[A run of data]

** START **

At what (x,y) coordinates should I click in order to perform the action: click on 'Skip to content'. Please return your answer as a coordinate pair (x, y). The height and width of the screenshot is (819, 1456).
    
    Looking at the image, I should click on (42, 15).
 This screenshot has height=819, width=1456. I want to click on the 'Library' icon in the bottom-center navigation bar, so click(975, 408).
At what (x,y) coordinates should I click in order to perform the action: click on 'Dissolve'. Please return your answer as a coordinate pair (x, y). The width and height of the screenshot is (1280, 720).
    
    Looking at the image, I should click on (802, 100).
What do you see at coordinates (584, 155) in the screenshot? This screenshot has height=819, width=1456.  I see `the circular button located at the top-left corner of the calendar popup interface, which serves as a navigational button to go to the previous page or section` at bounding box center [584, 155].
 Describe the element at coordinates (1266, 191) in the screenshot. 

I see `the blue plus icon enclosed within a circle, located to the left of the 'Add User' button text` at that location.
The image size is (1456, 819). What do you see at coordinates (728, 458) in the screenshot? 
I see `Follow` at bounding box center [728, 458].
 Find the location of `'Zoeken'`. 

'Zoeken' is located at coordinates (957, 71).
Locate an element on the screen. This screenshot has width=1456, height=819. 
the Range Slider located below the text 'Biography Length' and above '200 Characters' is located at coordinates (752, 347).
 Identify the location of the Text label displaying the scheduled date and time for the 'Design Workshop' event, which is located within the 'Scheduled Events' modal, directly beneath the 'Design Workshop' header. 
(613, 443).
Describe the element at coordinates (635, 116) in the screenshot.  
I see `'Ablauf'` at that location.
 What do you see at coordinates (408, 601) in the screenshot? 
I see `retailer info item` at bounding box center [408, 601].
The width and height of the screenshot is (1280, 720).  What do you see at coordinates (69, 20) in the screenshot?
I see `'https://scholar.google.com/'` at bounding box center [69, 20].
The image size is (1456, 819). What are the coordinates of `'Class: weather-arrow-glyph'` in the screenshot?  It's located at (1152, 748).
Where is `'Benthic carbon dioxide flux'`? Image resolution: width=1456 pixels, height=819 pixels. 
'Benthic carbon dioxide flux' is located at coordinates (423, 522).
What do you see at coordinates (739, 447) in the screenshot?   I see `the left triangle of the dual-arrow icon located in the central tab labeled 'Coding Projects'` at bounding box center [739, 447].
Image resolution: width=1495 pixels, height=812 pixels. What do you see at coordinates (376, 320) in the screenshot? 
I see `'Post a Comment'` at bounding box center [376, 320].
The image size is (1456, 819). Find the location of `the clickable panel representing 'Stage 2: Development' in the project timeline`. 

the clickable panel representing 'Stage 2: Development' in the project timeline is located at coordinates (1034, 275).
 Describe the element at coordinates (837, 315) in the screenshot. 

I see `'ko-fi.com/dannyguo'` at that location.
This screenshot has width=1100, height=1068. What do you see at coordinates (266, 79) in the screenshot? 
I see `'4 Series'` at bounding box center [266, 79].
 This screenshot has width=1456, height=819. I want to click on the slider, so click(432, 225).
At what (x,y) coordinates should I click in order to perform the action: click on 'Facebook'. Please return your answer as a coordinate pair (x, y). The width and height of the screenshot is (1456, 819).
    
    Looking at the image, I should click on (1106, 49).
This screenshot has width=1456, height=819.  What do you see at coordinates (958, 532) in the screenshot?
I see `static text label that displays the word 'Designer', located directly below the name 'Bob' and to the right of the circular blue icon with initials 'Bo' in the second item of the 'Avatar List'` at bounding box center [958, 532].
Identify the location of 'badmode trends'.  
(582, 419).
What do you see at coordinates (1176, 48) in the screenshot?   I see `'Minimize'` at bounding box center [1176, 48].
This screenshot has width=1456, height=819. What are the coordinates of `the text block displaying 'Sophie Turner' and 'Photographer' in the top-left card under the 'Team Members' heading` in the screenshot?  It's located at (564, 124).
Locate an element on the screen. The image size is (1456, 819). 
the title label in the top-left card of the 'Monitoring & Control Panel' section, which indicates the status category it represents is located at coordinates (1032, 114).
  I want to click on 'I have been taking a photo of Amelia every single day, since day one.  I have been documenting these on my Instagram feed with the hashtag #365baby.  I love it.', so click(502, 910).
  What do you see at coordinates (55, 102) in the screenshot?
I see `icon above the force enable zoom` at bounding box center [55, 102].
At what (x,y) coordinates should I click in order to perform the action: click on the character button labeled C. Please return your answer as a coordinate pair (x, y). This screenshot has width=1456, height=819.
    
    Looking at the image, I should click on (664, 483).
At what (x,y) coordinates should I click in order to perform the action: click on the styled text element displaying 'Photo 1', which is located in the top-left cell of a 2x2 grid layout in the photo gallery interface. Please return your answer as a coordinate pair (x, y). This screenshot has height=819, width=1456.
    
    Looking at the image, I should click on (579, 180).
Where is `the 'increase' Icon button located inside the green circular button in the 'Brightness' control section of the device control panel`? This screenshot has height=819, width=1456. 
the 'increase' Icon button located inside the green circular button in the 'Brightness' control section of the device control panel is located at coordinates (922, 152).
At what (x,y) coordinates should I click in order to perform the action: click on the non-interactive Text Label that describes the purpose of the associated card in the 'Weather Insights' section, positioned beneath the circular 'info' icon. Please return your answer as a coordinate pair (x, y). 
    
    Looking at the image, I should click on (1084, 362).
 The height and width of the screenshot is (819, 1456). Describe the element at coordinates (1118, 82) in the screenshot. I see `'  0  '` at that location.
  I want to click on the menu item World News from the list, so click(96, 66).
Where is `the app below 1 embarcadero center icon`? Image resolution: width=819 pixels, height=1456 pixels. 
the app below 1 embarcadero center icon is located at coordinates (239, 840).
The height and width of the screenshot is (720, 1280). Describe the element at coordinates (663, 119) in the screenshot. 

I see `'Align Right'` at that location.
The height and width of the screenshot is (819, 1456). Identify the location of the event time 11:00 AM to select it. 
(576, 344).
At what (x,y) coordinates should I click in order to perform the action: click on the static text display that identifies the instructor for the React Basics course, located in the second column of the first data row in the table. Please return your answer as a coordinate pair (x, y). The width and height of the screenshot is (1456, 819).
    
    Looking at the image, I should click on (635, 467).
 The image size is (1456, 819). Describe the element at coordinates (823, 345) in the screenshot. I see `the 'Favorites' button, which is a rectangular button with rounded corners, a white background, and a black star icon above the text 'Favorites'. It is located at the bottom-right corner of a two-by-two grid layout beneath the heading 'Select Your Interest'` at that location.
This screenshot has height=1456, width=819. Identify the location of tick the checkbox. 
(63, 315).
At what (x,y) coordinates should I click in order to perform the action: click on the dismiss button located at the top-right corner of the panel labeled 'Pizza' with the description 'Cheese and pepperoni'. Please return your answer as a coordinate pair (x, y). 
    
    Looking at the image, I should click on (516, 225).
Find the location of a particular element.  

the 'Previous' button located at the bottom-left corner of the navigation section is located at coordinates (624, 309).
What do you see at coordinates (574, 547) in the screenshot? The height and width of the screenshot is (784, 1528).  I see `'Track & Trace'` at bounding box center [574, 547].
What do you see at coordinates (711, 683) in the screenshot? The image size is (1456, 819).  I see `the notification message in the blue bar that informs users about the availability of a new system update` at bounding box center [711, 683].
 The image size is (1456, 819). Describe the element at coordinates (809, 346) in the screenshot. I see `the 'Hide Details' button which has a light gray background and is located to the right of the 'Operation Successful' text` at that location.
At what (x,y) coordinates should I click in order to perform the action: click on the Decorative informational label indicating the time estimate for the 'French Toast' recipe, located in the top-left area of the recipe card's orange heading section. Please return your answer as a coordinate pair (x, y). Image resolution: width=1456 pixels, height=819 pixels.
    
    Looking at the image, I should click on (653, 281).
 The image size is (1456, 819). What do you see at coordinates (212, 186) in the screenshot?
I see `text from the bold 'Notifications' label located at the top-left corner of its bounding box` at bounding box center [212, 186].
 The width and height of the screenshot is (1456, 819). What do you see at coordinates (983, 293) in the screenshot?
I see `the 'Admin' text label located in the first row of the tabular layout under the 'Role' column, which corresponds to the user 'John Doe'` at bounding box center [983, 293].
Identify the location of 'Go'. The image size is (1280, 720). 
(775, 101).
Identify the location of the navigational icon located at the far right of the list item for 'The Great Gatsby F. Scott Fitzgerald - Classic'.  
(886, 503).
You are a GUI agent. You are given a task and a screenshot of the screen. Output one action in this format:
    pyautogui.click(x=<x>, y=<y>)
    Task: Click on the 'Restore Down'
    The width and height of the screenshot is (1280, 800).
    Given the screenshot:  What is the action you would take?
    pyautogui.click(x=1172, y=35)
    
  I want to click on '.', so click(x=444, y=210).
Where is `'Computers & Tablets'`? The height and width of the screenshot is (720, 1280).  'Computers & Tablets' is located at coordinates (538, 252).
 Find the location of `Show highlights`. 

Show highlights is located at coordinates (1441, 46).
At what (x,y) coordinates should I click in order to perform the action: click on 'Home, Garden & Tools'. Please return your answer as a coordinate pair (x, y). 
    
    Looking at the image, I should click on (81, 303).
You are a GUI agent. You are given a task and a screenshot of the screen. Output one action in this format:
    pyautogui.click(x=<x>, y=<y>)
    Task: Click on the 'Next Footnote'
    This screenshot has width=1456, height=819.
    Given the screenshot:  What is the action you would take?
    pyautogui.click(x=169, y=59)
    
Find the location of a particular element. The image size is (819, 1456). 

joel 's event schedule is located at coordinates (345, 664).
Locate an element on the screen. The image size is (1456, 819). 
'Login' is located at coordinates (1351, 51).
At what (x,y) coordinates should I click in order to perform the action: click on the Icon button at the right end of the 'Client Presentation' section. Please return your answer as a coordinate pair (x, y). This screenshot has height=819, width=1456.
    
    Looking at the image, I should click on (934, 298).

** END **

**EXERCISE DESCRIPTION**
Please reproduce the data above word for word, starting at the line that contains "What do you see at coordinates (408, 601)" and ending at the line that contains "center [69, 20].", with both of those lines included.

**ANSWER TO THE PROBLEM**
 What do you see at coordinates (408, 601) in the screenshot? 
I see `retailer info item` at bounding box center [408, 601].
The width and height of the screenshot is (1280, 720).  What do you see at coordinates (69, 20) in the screenshot?
I see `'https://scholar.google.com/'` at bounding box center [69, 20].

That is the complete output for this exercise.